** Begin Text passage **

Unzipping Zimbabwe’s Unity:

Zimbabwe might come off as a unified country with a strong sense of patriotism, but beneath the surface hangs the disturbing prospect of ethnic tensions exploding between its two largest identity groups, the Shona and the Ndebele. The Shona represent the vast bulk of Zimbabwe’s population at around 80%, while the Ndebele constitute most of the remaining 20%. Mugabe is a Shona, and his pro-Soviet Zimbabwean African National Union (ZANU) was composed mostly of his fellow tribesmen who largely operated out of their northern homeland during the Independence War, while his rival revolutionaries, the pro-Chinese Zimbabwean African People’s Union (ZAPU) led by Joshua Nkomo, had a large Ndebele component and were mostly active in their own western homeland.

** End Text passage **
** Begin Data rows **

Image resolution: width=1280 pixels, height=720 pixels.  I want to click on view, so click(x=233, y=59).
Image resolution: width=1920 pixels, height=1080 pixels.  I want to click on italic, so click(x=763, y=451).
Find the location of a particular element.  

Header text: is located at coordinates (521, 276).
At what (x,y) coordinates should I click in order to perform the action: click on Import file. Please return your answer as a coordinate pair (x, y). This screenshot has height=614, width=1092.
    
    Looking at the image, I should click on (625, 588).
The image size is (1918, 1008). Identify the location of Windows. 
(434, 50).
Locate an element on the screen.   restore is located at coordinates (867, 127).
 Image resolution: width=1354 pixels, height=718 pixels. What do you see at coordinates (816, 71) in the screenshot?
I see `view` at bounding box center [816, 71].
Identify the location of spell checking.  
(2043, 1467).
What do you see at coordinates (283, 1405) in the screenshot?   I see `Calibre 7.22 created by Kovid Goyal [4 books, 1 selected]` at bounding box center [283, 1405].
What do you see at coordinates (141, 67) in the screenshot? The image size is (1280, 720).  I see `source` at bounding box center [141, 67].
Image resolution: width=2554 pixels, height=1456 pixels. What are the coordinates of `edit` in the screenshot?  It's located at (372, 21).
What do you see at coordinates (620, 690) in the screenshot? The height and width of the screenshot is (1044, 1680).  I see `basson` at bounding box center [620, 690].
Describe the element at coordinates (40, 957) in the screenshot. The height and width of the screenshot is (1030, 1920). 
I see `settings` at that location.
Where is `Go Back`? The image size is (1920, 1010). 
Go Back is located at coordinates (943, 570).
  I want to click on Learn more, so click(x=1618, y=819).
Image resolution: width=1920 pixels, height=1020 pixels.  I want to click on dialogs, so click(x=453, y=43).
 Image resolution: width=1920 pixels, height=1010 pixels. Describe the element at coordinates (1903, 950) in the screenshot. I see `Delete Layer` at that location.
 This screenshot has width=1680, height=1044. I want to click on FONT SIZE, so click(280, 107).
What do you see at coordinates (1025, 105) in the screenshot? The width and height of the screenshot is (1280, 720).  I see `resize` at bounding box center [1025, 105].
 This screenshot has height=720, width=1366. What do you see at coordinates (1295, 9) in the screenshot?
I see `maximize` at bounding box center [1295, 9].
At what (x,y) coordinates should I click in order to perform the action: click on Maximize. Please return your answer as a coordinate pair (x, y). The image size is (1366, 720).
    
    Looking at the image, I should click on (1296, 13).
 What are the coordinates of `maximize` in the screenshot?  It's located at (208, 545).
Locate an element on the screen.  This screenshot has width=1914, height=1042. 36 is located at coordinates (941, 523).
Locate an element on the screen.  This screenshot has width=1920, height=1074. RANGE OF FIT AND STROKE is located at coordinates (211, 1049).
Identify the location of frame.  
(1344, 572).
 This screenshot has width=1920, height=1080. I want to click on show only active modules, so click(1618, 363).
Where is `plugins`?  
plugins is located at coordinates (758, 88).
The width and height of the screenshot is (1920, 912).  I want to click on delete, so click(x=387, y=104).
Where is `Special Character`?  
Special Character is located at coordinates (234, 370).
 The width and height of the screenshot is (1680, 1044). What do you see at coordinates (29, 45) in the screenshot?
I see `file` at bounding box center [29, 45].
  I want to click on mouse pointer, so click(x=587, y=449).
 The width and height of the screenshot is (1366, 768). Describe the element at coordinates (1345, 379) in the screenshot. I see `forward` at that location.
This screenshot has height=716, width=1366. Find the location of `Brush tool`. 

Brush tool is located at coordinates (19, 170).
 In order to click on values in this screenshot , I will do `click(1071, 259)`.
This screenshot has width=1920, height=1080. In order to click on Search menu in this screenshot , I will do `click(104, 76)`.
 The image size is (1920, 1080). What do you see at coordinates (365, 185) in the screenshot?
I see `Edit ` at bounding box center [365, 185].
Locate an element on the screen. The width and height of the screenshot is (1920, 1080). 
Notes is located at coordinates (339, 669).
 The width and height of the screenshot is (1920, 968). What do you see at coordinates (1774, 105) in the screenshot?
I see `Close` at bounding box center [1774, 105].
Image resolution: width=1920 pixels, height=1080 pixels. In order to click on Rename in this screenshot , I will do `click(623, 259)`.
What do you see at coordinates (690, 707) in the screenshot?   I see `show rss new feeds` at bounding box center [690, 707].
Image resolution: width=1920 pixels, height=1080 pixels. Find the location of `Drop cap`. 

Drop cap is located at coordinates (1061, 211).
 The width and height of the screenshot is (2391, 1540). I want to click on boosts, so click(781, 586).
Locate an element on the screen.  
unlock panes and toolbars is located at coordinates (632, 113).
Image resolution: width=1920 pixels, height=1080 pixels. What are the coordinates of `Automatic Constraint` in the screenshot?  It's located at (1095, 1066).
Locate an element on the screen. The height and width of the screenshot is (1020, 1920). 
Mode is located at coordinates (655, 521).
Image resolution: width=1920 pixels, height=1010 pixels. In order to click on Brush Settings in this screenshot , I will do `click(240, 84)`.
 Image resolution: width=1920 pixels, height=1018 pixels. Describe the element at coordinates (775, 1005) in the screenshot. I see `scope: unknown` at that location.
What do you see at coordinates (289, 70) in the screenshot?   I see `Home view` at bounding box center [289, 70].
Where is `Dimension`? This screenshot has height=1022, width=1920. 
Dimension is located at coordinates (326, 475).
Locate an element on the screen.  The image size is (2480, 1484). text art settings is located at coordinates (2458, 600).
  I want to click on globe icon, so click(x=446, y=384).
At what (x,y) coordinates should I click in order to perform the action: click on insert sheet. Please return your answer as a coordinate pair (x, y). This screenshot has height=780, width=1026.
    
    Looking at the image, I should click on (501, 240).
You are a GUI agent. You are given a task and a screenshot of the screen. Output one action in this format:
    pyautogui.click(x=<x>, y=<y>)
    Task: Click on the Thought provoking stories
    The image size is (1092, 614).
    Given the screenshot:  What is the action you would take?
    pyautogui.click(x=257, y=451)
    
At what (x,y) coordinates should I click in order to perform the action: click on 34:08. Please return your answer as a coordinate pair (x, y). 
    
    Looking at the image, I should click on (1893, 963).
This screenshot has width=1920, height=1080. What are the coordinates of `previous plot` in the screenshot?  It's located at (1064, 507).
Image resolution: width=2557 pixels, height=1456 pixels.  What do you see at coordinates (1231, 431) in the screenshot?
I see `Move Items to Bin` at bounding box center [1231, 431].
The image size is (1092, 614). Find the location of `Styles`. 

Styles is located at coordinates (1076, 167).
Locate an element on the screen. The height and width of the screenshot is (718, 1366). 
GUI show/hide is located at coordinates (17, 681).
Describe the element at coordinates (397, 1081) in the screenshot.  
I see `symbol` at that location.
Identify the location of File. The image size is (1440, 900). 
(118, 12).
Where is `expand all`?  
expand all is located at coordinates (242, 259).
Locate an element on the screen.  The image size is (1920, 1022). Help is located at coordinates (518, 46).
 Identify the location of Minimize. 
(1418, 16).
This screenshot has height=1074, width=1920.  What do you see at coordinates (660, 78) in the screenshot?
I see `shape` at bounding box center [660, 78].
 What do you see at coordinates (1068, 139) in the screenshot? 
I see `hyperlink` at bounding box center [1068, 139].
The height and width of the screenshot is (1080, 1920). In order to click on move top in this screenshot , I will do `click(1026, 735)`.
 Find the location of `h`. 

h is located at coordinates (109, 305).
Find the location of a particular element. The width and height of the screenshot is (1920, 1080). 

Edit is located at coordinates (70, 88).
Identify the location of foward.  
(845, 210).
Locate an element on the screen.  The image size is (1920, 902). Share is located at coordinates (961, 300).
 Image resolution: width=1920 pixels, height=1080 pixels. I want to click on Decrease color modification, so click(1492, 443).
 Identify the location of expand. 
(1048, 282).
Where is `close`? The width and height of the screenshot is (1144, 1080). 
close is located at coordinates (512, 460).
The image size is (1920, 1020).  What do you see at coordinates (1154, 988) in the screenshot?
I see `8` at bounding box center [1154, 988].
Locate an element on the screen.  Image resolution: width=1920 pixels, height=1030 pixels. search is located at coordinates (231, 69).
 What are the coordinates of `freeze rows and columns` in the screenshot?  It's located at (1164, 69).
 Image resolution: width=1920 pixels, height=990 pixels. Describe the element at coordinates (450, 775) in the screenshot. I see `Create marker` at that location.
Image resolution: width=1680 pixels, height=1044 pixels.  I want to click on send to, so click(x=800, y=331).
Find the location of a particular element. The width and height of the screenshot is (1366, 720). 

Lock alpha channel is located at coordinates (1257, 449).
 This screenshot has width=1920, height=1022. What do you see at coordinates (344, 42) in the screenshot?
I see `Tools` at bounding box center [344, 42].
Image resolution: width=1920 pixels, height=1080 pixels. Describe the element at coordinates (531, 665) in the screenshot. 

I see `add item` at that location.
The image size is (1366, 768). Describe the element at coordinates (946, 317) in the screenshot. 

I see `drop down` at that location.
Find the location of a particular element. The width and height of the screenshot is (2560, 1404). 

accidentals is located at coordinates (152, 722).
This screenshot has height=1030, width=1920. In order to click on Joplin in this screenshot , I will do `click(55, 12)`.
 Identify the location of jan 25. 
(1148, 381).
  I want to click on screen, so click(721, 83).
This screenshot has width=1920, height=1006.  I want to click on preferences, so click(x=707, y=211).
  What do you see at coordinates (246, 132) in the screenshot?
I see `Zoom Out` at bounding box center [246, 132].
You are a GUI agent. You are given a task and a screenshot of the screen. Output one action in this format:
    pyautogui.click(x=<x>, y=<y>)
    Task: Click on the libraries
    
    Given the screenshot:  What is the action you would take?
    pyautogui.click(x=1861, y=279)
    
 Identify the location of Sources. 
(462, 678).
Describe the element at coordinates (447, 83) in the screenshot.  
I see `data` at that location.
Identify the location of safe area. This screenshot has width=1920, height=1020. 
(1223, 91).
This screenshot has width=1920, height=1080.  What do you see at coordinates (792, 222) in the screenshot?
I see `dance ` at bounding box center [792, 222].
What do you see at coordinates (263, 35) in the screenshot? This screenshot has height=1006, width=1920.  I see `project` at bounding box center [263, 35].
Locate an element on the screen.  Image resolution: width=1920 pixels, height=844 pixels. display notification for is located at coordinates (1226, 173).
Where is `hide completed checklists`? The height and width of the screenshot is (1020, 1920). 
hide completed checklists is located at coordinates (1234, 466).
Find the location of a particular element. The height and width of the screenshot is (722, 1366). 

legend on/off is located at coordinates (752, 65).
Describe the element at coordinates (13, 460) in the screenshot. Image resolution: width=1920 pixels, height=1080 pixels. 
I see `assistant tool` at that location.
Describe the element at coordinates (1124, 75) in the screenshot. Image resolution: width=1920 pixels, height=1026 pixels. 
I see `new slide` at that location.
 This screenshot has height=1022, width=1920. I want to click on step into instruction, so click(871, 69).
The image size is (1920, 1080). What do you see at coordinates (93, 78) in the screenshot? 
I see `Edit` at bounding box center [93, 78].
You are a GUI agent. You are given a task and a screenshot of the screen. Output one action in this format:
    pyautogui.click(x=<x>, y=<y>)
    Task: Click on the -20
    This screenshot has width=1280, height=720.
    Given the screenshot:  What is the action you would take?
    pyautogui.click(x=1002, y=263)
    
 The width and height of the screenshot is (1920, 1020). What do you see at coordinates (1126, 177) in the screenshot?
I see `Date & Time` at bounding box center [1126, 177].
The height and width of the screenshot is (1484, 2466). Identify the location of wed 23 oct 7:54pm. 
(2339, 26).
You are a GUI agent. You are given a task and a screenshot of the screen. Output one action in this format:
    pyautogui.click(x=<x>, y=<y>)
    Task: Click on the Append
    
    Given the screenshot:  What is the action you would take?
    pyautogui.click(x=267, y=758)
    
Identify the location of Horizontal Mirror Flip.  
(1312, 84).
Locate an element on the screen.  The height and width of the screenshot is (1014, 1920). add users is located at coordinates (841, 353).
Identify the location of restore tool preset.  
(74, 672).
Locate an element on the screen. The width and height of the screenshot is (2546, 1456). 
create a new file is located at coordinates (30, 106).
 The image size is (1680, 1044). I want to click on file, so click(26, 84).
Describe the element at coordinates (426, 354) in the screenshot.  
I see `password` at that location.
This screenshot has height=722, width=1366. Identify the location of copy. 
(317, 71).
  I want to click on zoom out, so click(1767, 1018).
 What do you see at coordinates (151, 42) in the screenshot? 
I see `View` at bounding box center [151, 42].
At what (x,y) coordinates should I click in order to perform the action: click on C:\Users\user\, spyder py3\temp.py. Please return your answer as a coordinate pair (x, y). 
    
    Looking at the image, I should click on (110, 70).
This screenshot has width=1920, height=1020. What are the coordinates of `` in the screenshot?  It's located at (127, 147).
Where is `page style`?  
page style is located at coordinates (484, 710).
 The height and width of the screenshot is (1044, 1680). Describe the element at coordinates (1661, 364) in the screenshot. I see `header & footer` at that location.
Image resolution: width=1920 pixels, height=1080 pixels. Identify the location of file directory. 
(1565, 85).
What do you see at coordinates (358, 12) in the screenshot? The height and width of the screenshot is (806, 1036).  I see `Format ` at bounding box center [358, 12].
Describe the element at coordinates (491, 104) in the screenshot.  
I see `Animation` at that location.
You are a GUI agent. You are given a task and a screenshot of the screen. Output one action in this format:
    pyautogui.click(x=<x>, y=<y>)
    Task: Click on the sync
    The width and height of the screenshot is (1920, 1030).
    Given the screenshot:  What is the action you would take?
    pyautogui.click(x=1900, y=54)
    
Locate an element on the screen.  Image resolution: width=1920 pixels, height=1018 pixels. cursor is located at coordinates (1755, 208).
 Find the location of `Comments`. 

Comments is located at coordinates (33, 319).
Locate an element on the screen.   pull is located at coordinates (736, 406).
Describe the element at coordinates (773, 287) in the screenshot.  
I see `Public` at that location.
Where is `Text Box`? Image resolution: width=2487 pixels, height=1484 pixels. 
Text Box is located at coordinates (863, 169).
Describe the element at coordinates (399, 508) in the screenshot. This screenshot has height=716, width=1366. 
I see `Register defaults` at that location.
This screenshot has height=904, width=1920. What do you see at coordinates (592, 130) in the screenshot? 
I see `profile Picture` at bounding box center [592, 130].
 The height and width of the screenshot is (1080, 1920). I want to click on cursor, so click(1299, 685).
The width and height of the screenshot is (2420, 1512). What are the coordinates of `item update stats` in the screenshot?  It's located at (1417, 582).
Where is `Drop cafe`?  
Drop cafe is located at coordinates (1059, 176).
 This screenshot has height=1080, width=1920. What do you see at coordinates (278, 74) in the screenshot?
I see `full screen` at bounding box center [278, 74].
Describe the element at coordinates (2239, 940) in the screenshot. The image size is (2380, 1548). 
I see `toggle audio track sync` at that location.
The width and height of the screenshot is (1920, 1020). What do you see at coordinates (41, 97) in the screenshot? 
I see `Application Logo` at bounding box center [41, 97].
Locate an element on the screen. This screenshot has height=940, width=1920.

** End Data rows **

## What you will do
1 - Recast the records, from their first line through the line containing "so click(x=763, y=451)." inclusive, as a Markdown table with the columns Index and Entry, giving each row a number and omitting blank lines.
2 - Continue the passage on ethnic tensions in Zimbabwe from where it stops.

## Per-task outputs
1 -
| Index | Entry |
|---|---|
| 1 | Image resolution: width=1280 pixels, height=720 pixels.  I want to click on view, so click(x=233, y=59). |
| 2 | Image resolution: width=1920 pixels, height=1080 pixels.  I want to click on italic, so click(x=763, y=451). |

2 -
After the end of white minority rule and Mugabe’s election in 1980, ZANU cracked down on their ZAPU competitors, accusing them of orchestrating a counter-revolution and behaving as subversive elements. The campaign that followed was termed “Gukurahundi” and it inevitably heavy with the ethnic overtones of the Shona-led ZANU government militarily responding to members of the Ndebele ZAPU opposition. The two sides reconciled in 1987 after ZAPU agreed to disarm and integrate into ZANU, thus forming the Zimbabwean African National Union – Patriotic Front (ZANU-PF) that has gone on to rule to this day.

Zimbabwe

Red: Bulawayo and the provinces of Matabeleland North and South (Ndebele)
Blue: Harare and the provinces of Mashonaland North, East, and Central (Shona)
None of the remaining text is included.